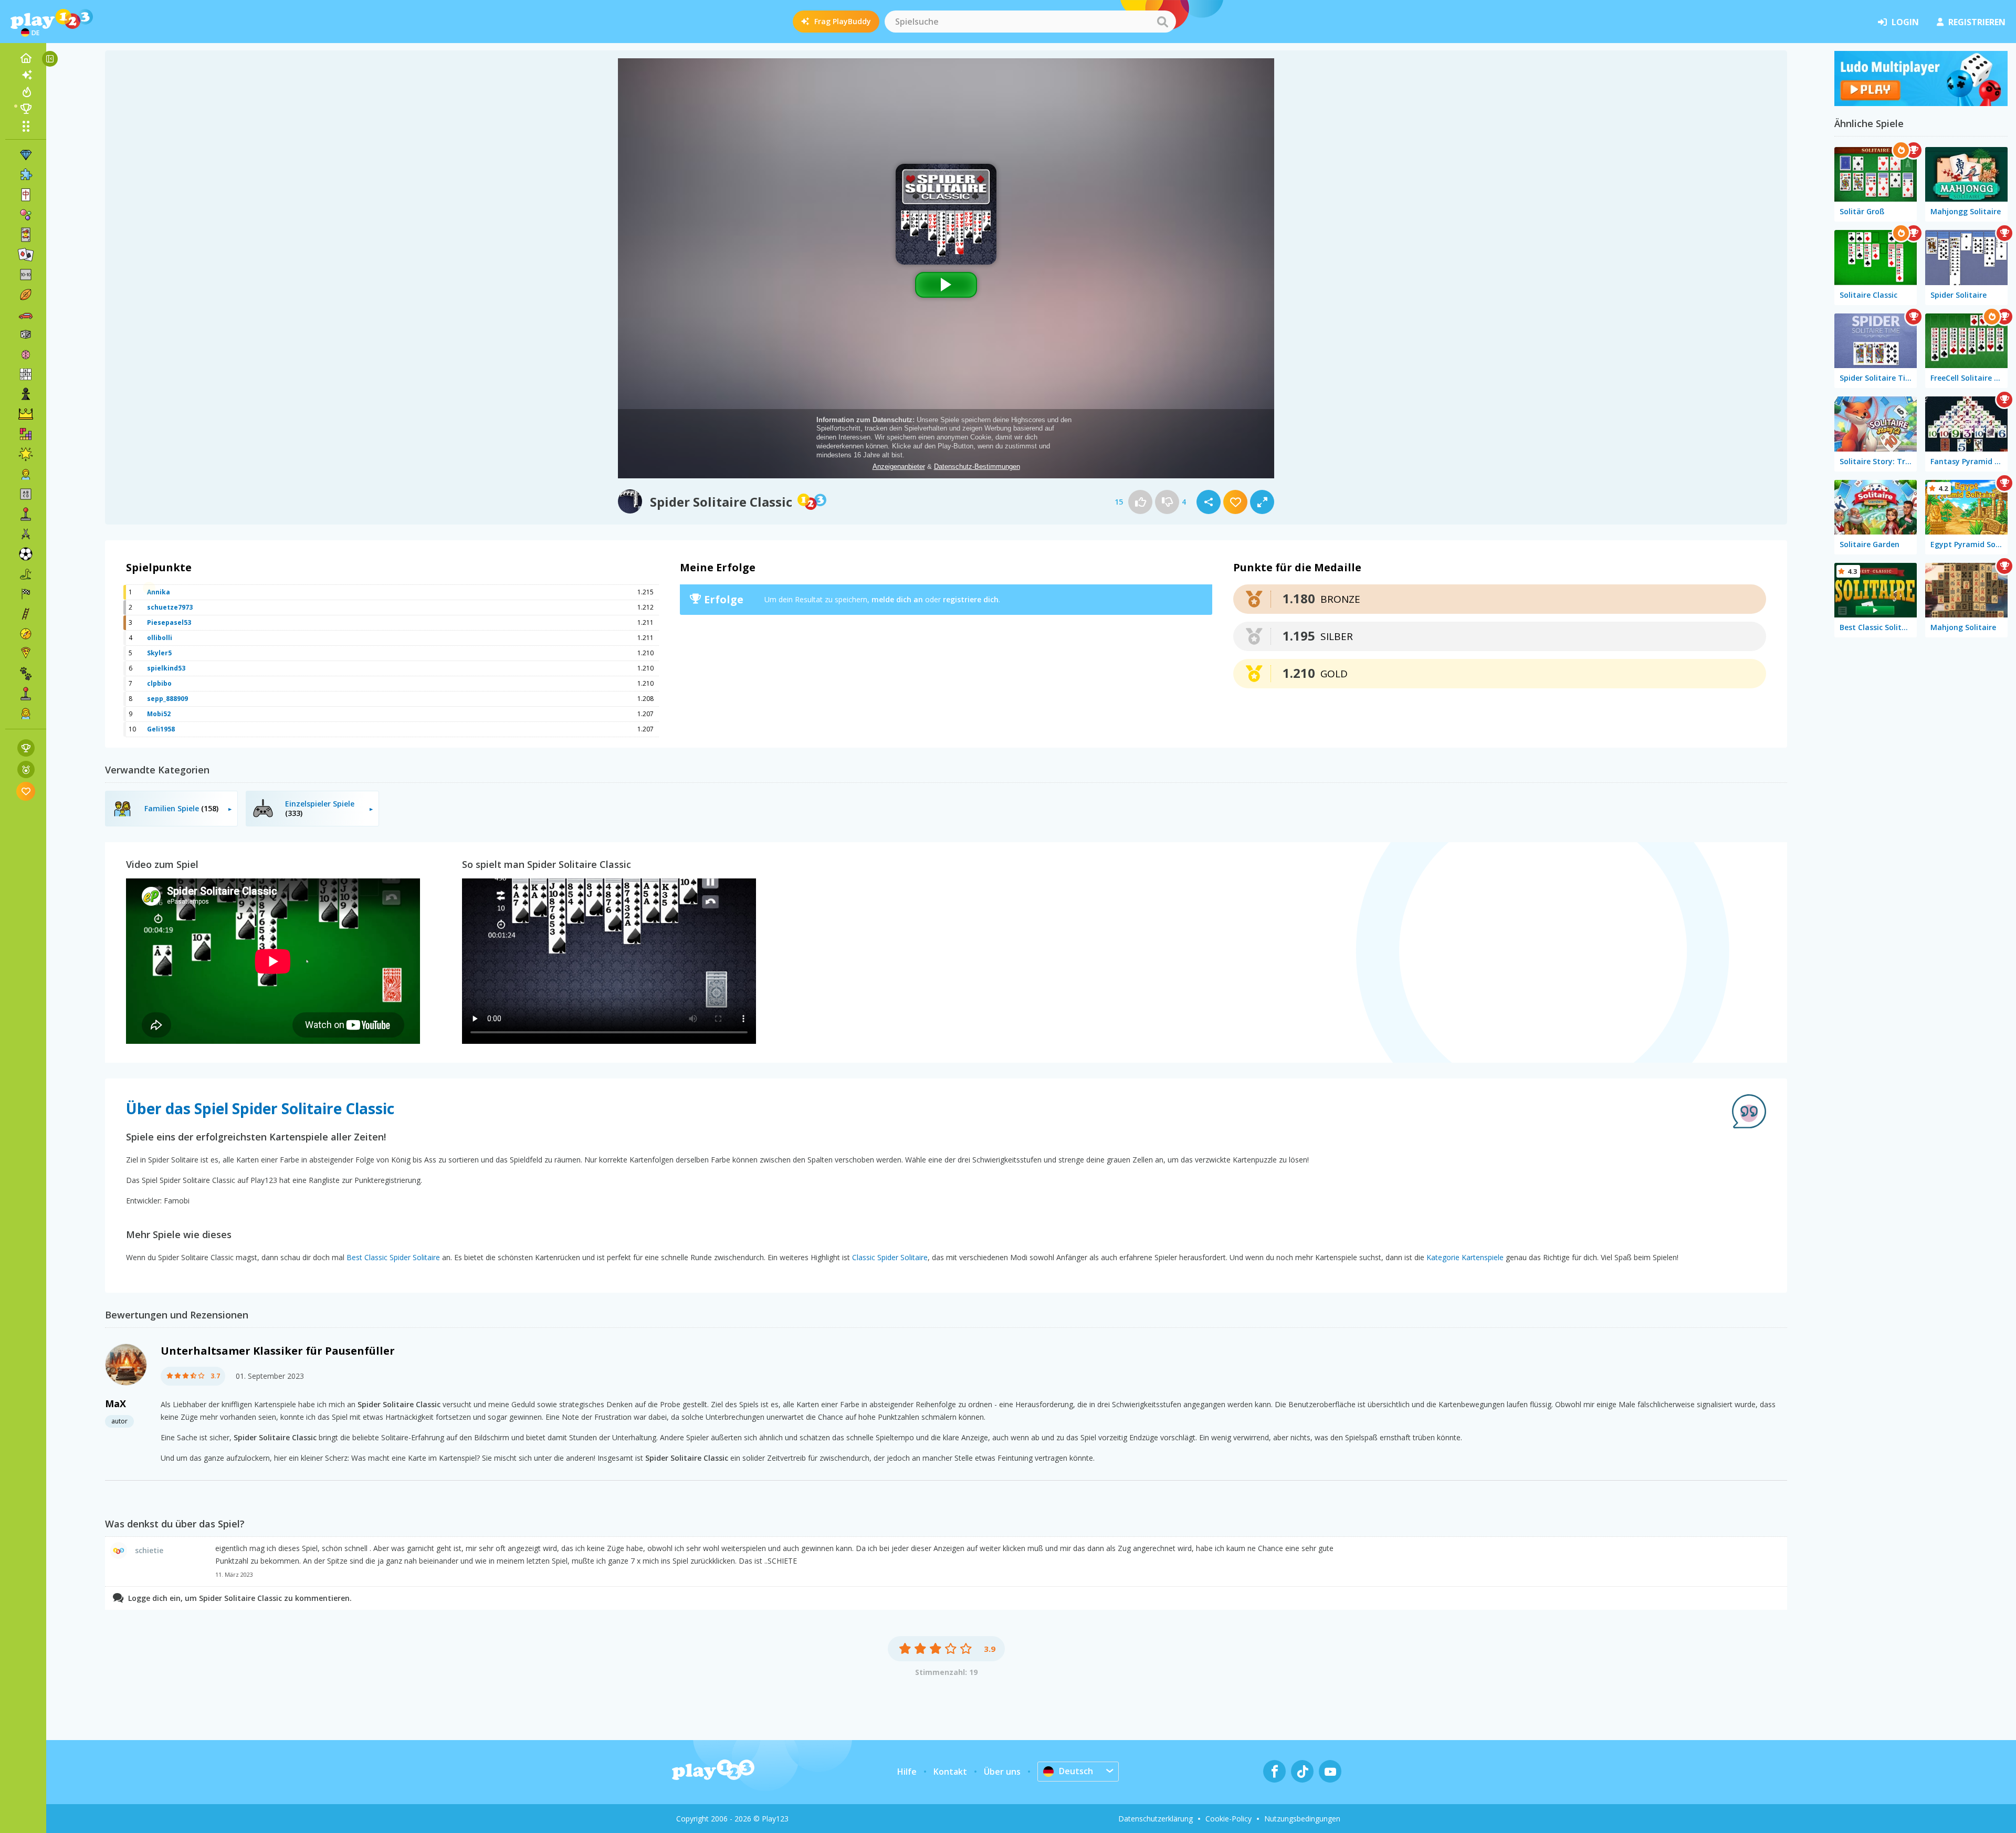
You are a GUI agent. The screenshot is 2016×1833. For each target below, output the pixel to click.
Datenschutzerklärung (1155, 1819)
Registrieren (1977, 22)
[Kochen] (25, 654)
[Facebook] (1274, 1771)
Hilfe (907, 1771)
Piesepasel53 (169, 622)
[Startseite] (25, 58)
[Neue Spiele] (25, 75)
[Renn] (25, 594)
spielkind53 (166, 668)
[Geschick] (25, 614)
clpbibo (159, 683)
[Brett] (25, 334)
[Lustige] (25, 454)
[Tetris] (25, 434)
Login (1905, 22)
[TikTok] (1302, 1771)
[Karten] (25, 235)
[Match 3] (25, 155)
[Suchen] (1162, 22)
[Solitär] (25, 255)
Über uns (1002, 1771)
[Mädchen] (25, 714)
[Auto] (25, 314)
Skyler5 (159, 652)
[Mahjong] (25, 195)
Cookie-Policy (1228, 1819)
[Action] (25, 534)
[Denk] (25, 354)
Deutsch (1076, 1771)
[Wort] (25, 494)
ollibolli (159, 637)
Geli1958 (161, 729)
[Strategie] (25, 414)
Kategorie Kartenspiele (1465, 1257)
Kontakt (950, 1771)
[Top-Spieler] (25, 108)
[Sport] (25, 295)
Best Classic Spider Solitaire (393, 1257)
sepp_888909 (167, 698)
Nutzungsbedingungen (1302, 1819)
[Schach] (25, 394)
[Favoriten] (26, 791)
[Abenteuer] (25, 634)
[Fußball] (25, 554)
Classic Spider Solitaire (890, 1257)
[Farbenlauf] (1921, 103)
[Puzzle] (25, 175)
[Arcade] (25, 514)
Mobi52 (159, 713)
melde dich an (897, 599)
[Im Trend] (25, 92)
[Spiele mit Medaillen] (26, 769)
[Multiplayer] (25, 694)
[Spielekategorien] (25, 126)
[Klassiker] (25, 574)
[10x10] (25, 275)
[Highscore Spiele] (26, 748)
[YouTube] (1330, 1771)
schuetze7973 (170, 607)
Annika (158, 592)
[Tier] (25, 674)
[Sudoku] (25, 374)
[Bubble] (25, 215)
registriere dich (971, 599)
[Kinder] (25, 474)
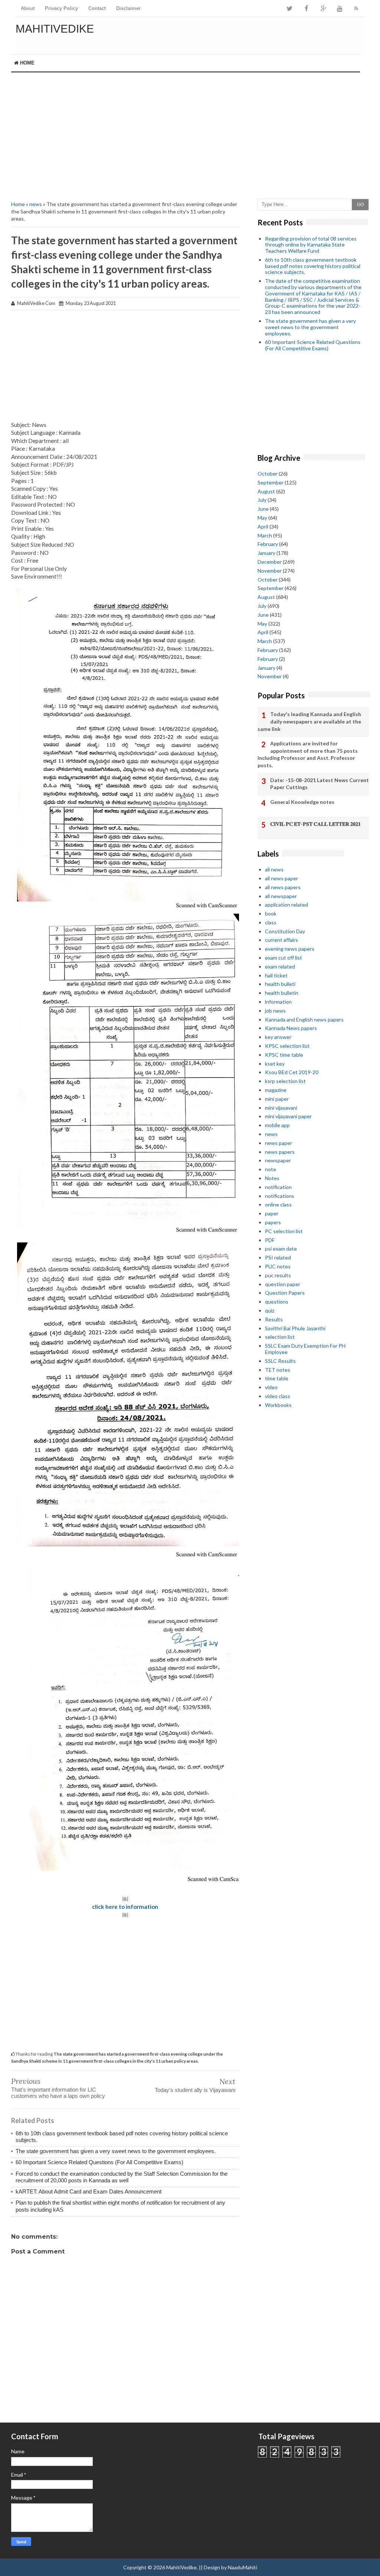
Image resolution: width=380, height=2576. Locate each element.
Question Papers (285, 1292)
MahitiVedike (55, 29)
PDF (270, 1240)
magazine (275, 1090)
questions (276, 1301)
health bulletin (281, 993)
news (35, 204)
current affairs (281, 940)
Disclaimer (128, 8)
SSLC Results (280, 1361)
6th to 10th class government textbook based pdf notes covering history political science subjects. (312, 265)
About (28, 8)
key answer (278, 1037)
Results (274, 1319)
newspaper (278, 1160)
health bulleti (280, 984)
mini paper (277, 1099)
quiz (269, 1310)
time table (276, 1378)
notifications (279, 1196)
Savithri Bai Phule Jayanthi (295, 1328)
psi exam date (281, 1248)
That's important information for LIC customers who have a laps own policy (58, 2092)
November (270, 570)
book (270, 913)
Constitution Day (285, 931)
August (266, 491)
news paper (278, 1143)
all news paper (281, 878)
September (271, 482)
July (262, 500)
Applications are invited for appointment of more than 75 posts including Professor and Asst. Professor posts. (308, 754)
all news (274, 869)
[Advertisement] (190, 136)
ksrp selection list (285, 1081)
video (271, 1387)
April (263, 526)
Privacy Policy (61, 8)
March (265, 535)
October (268, 473)
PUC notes (278, 1266)
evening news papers (289, 949)
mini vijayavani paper (288, 1116)
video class (277, 1396)
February (268, 544)
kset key (275, 1063)
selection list (280, 1337)
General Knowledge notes (302, 802)
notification (278, 1187)
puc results (278, 1275)
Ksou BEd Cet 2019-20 (291, 1072)
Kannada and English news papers (304, 1019)
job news (275, 1010)
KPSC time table (284, 1055)
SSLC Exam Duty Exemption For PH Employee (305, 1348)
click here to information (125, 1906)
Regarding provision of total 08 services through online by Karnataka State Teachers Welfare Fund (311, 244)
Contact (97, 8)
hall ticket (276, 975)
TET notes (277, 1370)
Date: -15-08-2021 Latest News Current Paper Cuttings (319, 784)
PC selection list (284, 1231)
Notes (272, 1178)
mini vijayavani (281, 1108)
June (263, 509)
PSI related (278, 1257)
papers (273, 1222)
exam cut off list (283, 957)
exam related (280, 966)
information (278, 1002)
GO (360, 204)
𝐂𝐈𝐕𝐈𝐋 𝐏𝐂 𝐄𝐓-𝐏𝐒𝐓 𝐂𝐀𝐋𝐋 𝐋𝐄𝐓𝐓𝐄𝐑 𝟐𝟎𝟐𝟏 (315, 824)
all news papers (283, 887)
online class (278, 1204)
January (266, 553)
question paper (282, 1284)
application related (286, 904)
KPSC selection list (287, 1046)
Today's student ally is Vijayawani (195, 2090)
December (270, 562)
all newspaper (281, 896)
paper (271, 1213)
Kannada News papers (291, 1028)
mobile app (277, 1125)
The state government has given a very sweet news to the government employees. (116, 2151)
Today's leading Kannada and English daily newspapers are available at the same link (309, 721)
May (262, 517)
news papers (280, 1152)
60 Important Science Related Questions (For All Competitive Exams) (99, 2162)
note (270, 1169)
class (270, 922)
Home (27, 63)
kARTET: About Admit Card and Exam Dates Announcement (88, 2191)
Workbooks (278, 1405)
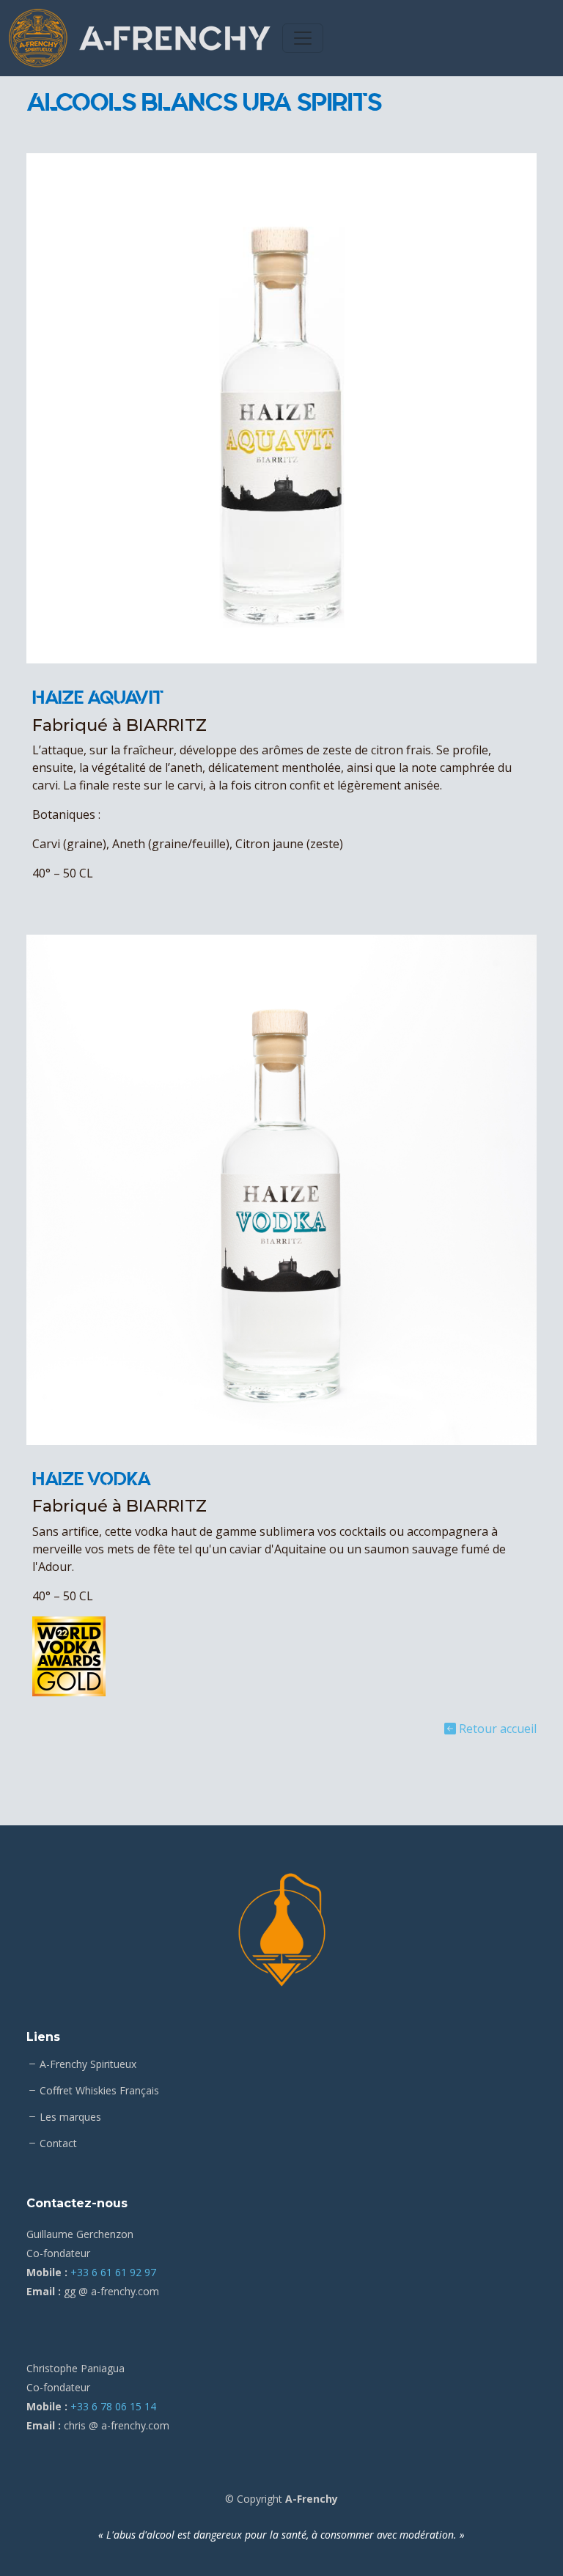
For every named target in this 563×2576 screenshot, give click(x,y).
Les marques (70, 2117)
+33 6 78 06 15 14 (113, 2406)
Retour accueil (496, 1729)
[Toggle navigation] (302, 38)
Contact (58, 2143)
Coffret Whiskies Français (99, 2091)
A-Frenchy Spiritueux (88, 2064)
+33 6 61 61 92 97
==================================================
* **AIM OF THE EXERCISE**: Only the lines from the one containing "PC selection list (284, 1231)" through the one containing "𝐂𝐈𝐕𝐈𝐋 𝐏𝐂 𝐄𝐓-𝐏𝐒𝐓 𝐂𝐀𝐋𝐋 𝐋𝐄𝐓𝐓𝐄𝐑 𝟐𝟎𝟐𝟏 (315, 824)" are to be retyped, both boundary lines included, with no other material.

* **COMPLETED EXERCISE**:
PC selection list (284, 1231)
Notes (272, 1178)
mini vijayavani (281, 1108)
June (263, 509)
PSI related (278, 1257)
papers (273, 1222)
exam cut off list (283, 957)
exam related (280, 966)
information (278, 1002)
GO (360, 204)
𝐂𝐈𝐕𝐈𝐋 𝐏𝐂 𝐄𝐓-𝐏𝐒𝐓 𝐂𝐀𝐋𝐋 𝐋𝐄𝐓𝐓𝐄𝐑 𝟐𝟎𝟐𝟏 (315, 824)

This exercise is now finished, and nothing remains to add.